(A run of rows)
— start —

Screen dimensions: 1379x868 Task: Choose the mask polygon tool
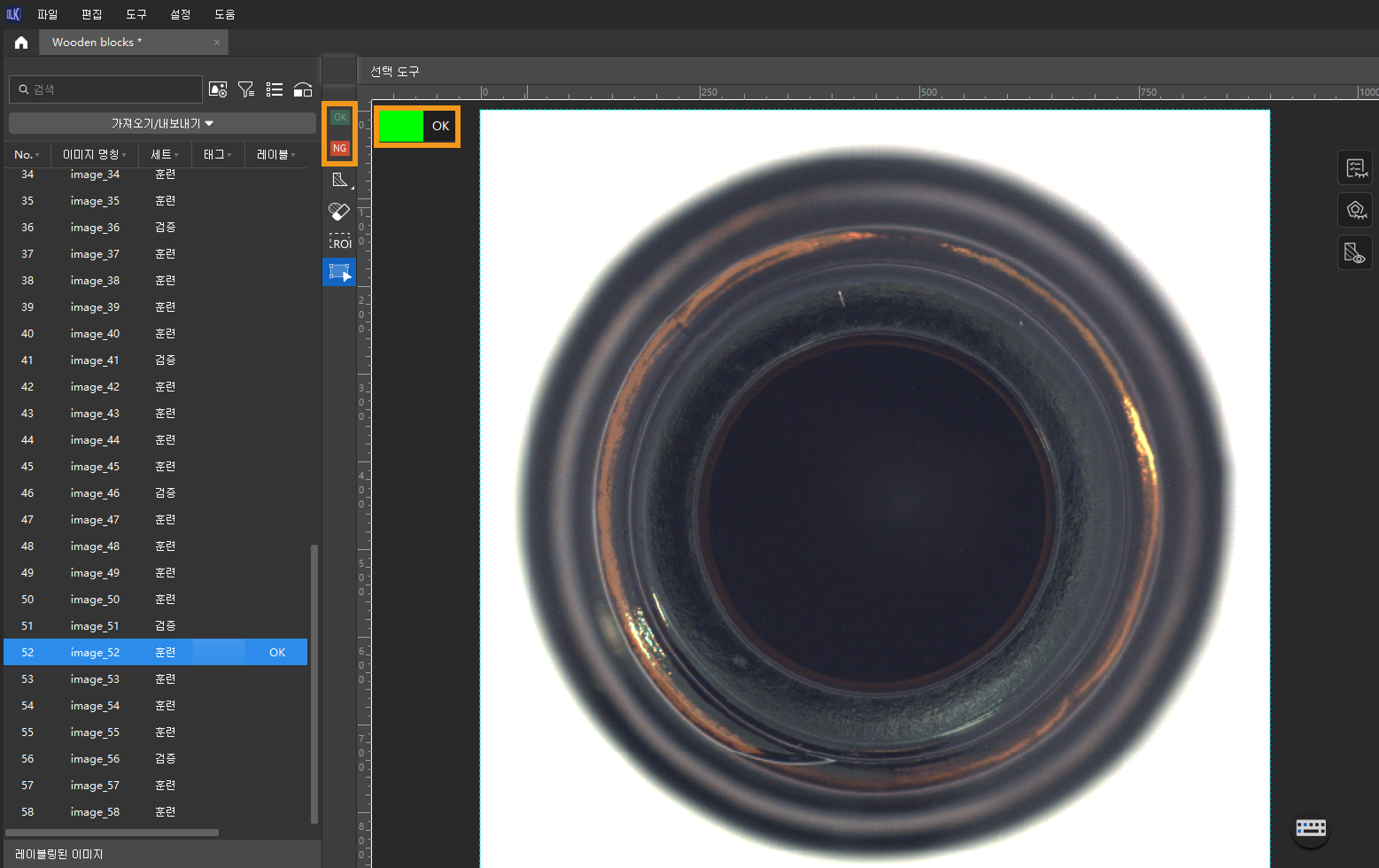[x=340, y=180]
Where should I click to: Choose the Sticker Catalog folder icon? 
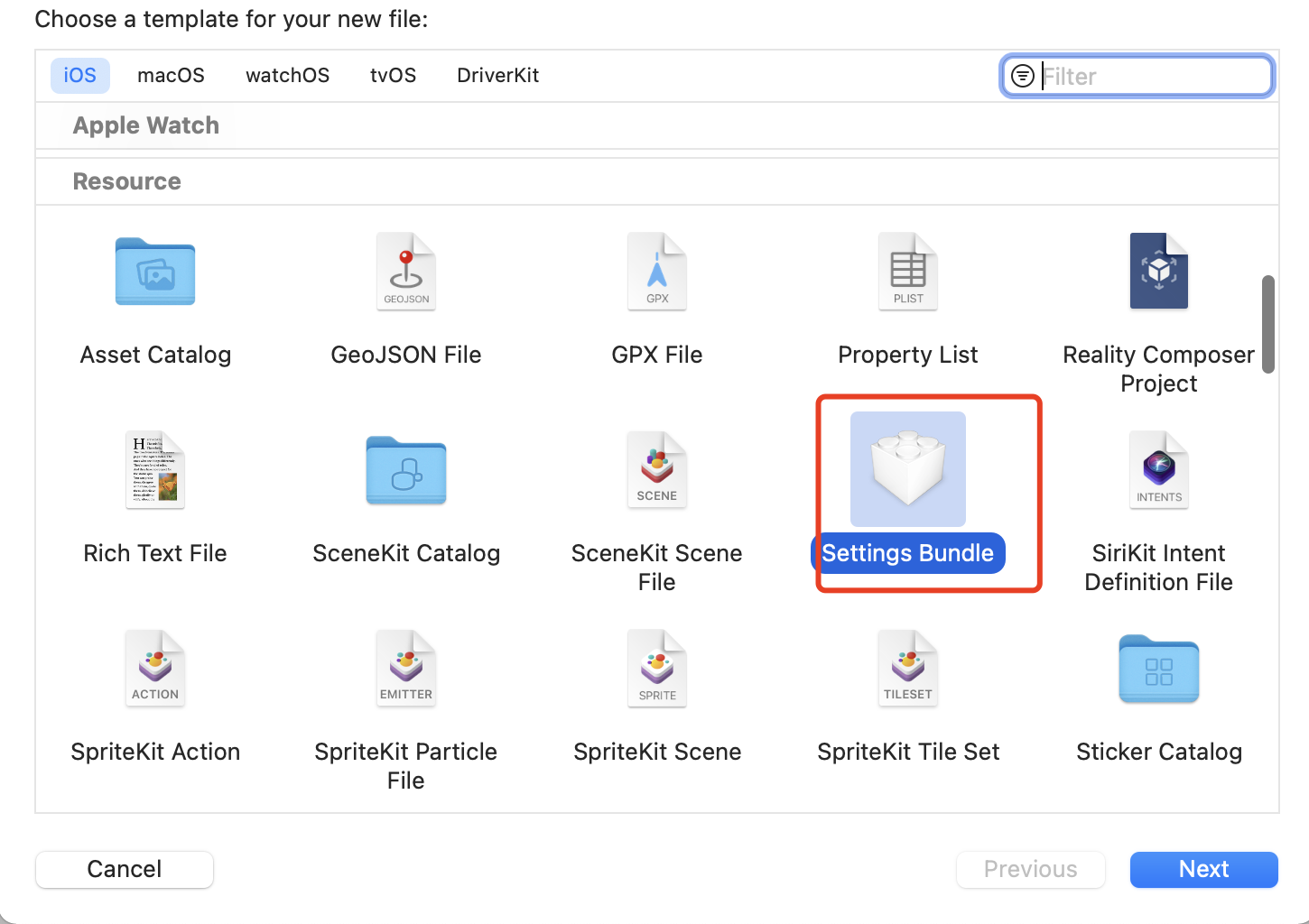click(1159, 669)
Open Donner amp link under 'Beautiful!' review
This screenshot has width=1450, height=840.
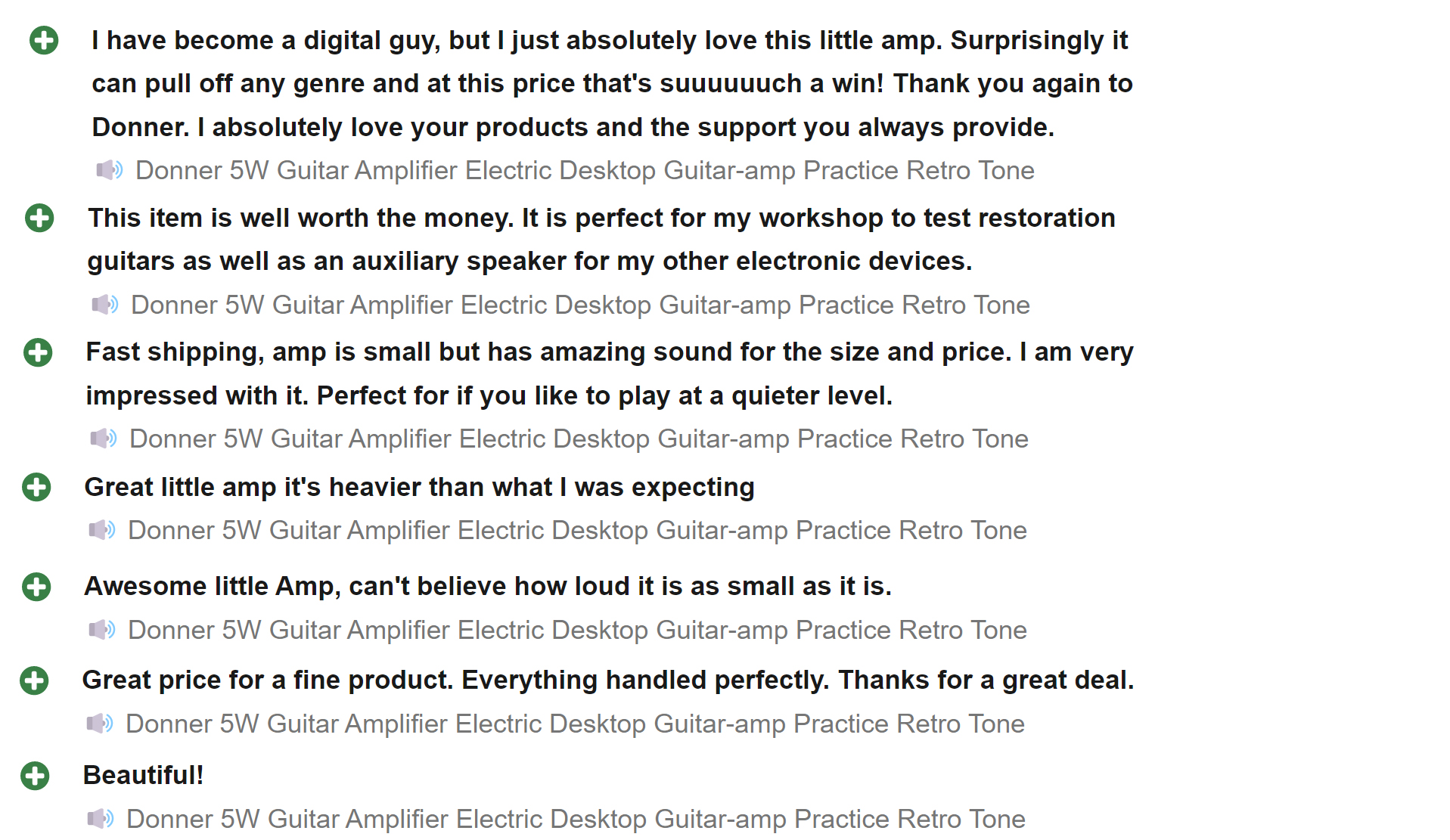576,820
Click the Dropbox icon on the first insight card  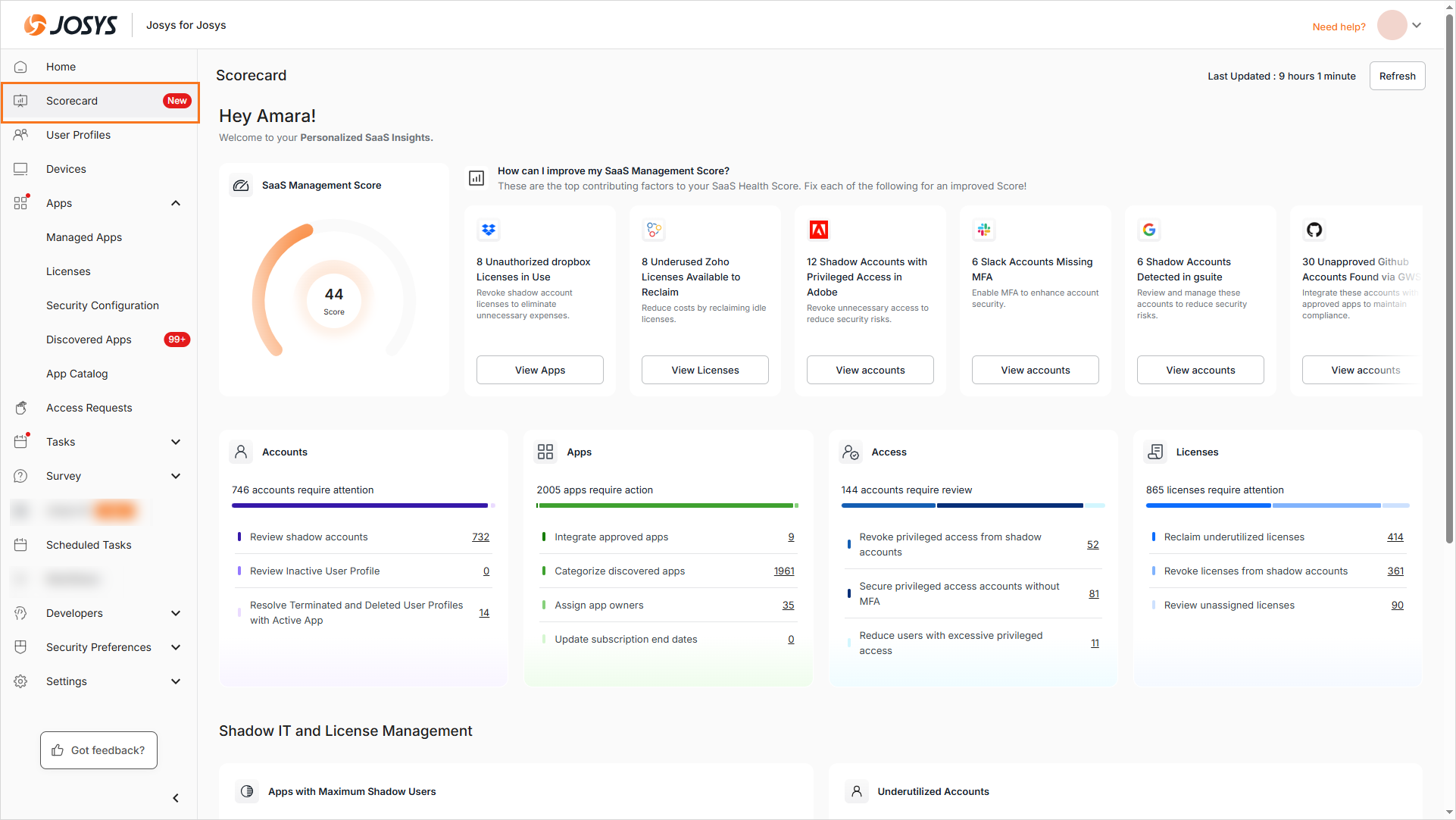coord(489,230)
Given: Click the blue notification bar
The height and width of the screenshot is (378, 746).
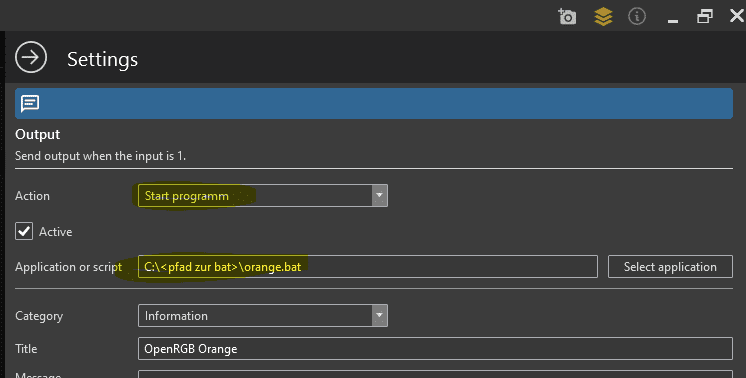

— end —

Stated task - Which lines in the rows above contain the word "width"? Copy each of them out.

Task output -
This screenshot has width=1450, height=840.
The height and width of the screenshot is (378, 746).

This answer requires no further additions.